DiffSplat: Repurposing Image Diffusion Models for Scalable Gaussian Splat Generation
Chenguo Lin, Panwang Pan, Bangbang Yang, Zeming Li, Yadong Mu
2025-01-29

Summary
This paper talks about DiffSplat, a new way to create 3D content using AI that's normally used for making 2D images. It's like teaching an artist who's really good at drawing pictures how to sculpt 3D objects.
What's the problem?
Creating 3D content from text descriptions or single images is hard because there aren't many good 3D examples to learn from, and when AI tries to make 3D stuff by looking at it from different angles, it often gets confused and makes things that don't match up.
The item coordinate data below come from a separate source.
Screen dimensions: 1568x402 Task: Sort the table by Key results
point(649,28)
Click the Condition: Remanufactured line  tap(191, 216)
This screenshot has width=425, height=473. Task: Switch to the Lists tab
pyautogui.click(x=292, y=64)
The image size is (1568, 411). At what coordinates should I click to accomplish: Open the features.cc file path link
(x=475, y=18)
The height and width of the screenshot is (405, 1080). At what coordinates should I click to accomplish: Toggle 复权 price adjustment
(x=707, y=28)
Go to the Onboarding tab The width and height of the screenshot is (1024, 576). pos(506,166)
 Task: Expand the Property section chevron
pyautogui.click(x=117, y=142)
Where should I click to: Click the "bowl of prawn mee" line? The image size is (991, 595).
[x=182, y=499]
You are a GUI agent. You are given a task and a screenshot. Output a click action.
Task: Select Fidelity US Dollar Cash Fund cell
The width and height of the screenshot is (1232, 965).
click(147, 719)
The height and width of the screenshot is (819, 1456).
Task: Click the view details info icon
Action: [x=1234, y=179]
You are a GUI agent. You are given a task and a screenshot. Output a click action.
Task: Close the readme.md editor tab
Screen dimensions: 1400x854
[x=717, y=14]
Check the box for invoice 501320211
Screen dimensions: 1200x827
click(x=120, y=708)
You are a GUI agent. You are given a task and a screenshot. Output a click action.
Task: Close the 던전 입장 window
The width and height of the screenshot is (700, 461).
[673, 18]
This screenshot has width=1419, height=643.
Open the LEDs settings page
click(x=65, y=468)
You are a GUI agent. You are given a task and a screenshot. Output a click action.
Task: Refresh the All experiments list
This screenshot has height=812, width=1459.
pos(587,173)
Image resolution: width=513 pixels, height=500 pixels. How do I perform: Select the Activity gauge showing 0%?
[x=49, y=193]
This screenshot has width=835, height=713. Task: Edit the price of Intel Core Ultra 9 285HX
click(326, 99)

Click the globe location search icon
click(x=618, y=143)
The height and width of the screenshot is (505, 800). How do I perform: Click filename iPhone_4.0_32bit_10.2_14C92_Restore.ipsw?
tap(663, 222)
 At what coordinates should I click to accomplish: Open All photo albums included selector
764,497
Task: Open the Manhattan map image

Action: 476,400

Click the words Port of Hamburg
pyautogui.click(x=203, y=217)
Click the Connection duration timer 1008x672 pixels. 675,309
It's like trying to build a 3D model of a house when you've only seen flat pictures of houses and don't have many real 3D house models to study.
What's the solution?
The researchers created DiffSplat, which uses AI that's great at understanding 2D images to help make 3D content. They use something called 'Gaussian splats', which are like smart 3D pixels, to build the 3D scenes. DiffSplat learns from lots of 2D images on the internet but keeps everything consistent in 3D. They also made a quick way to turn 2D views into 3D data for training and added special checks to make sure the 3D output looks good from any angle.
Why it matters?
This matters because it could make creating 3D content much easier and faster. Instead of needing lots of 3D models to learn from, DiffSplat can use the huge amount of 2D images available online. This could lead to better virtual reality experiences, more realistic video games, and new ways to design products or plan buildings. It's a big step towards making 3D creation as easy as describing what you want or showing a single picture.
Abstract
Recent advancements in 3D content generation from text or a single image struggle with limited high-quality 3D datasets and inconsistency from 2D multi-view generation. We introduce DiffSplat, a novel 3D generative framework that natively generates 3D Gaussian splats by taming large-scale text-to-image diffusion models. It differs from previous 3D generative models by effectively utilizing web-scale 2D priors while maintaining 3D consistency in a unified model. To bootstrap the training, a lightweight reconstruction model is proposed to instantly produce multi-view Gaussian splat grids for scalable dataset curation. In conjunction with the regular diffusion loss on these grids, a 3D rendering loss is introduced to facilitate 3D coherence across arbitrary views. The compatibility with image diffusion models enables seamless adaptions of numerous techniques for image generation to the 3D realm. Extensive experiments reveal the superiority of DiffSplat in text- and image-conditioned generation tasks and downstream applications. Thorough ablation studies validate the efficacy of each critical design choice and provide insights into the underlying mechanism.